Login as root to the XI server and run the following command and post the output here. That should tell us if either of those issues are causing the zero bandwidth.
Code: Select all
time LANG=C LC_ALL=C /usr/bin/mrtg /etc/mrtg/mrtg.cfg
Re: check_rrdtraf sometimes returns 0 network traffic
Posted: Mon Nov 07, 2016 5:12 pm
by WillemDH
Hmm interesting command. I had to change it to
Code: Select all
time LANG=C LC_ALL=C /usr/local/mrtg/bin/mrtg /etc/mrtg/mrtg.cfg
As mrtg on the gearman worker node is installed in /usr/local/mrtg/bin
But it did took a very long time (I acutally aborted it, as it took too long..) THis is the end of the output:
Code: Select all
LANG=C LC_ALL=C /usr/local/mrtg/bin/mrtg /etc/mrtg/mrtg.cfg 93.47s user 5.17s system 61% cpu 2:41.02 total
This could help us clean up some switches who are no longer used etc. As the mrtg run is done with a cron job on the gearman mrtg worker:
Code: Select all
*/1 * * * * root LANG=C LC_ALL=C /usr/local/mrtg/bin/mrtg /etc/mrtg/mrtg.cfg --lock-file /var/lock/mrtg/mrtg_l --confcache-file /var/lib/mrtg/mrtg.ok
The fact that the mrtg test run which I aborted after 93 seconds is taking longer then 1 minute and that the cronjob is scheduled to run every minute could cause this issue I guess? We set it to 1 as we needed a one minute granularity of data. Could it be an idea to split up the cronjob in two or three?
Re: check_rrdtraf sometimes returns 0 network traffic
Posted: Mon Nov 07, 2016 5:20 pm
by tgriep
You could split up the cron job in to separate ones but you could increase the Forks: setting in the /etc/mrtg/mrtg.cfg file.
That would achieve the same thing, get more mrtg processes running so it finishes quicker.

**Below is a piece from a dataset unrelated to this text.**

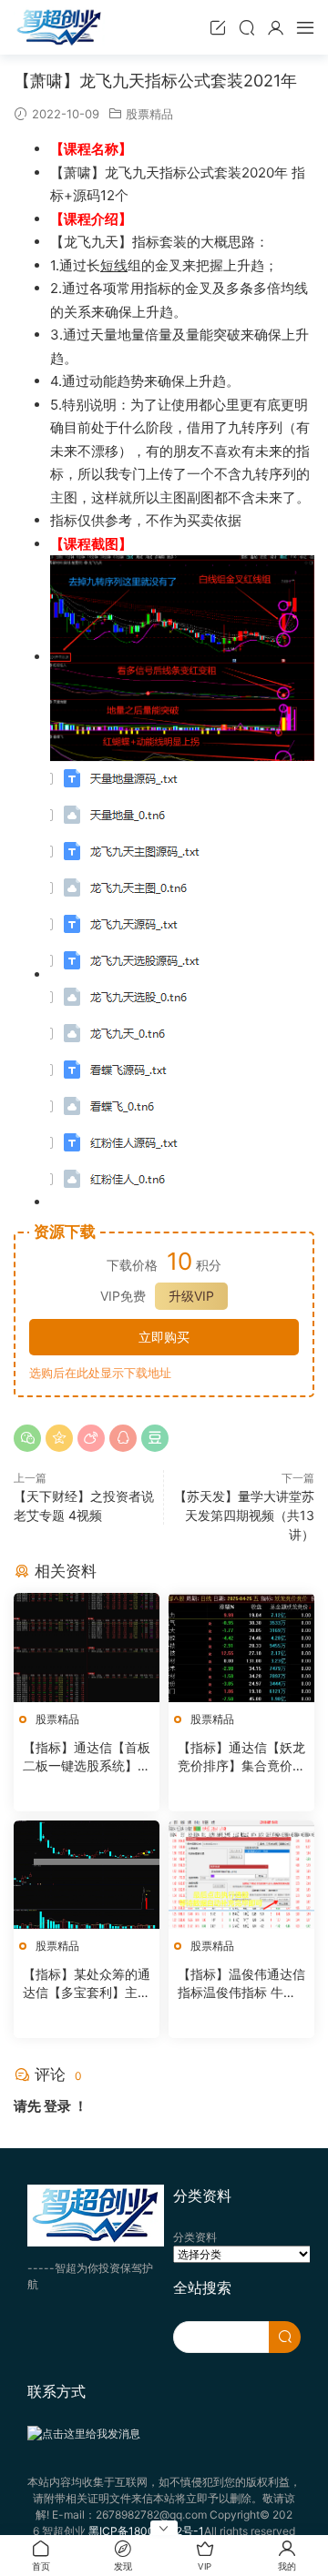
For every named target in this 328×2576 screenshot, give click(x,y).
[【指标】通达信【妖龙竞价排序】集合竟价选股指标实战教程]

Re: check_rrdtraf sometimes returns 0 network traffic
Posted: Mon Nov 07, 2016 5:20 pm
by avandemore
What is the contents of /etc/mrtg/mrtg.cfg? I think the default value of Forksis 4. You can try to raise that to some value relatively to the amount of cores on the system. For example, if you have 4 hyperthreaded cores, I would change that value to 10 and restart mrtg.
You make also want to watch npcd threshold as it will stop processing perf data at certain values of system load.
Re: check_rrdtraf sometimes returns 0 network traffic
Posted: Mon Nov 07, 2016 5:25 pm
by WillemDH
Well I forgot to mention this but I already doubled it this afternoon from 4 to 8.
Code: Select all
HtmlDir: /var/www/mrtg
ImageDir: /var/www/mrtg
LogFormat: rrdtool
LogDir: /var/lib/mrtg
ThreshDir: /var/lib/mrtg
WorkDir: /var/lib/mrtg
Include: conf.d/*.cfg
Forks: 8
But I suggest I ask our network team to clean up their old switches. It would be nice to be able to monitor the time that is needed for mrtg to retrieve the info, so we can alert when it's getting higher then the configured cron schedule.
Any idea how I could achieve this in an easy way?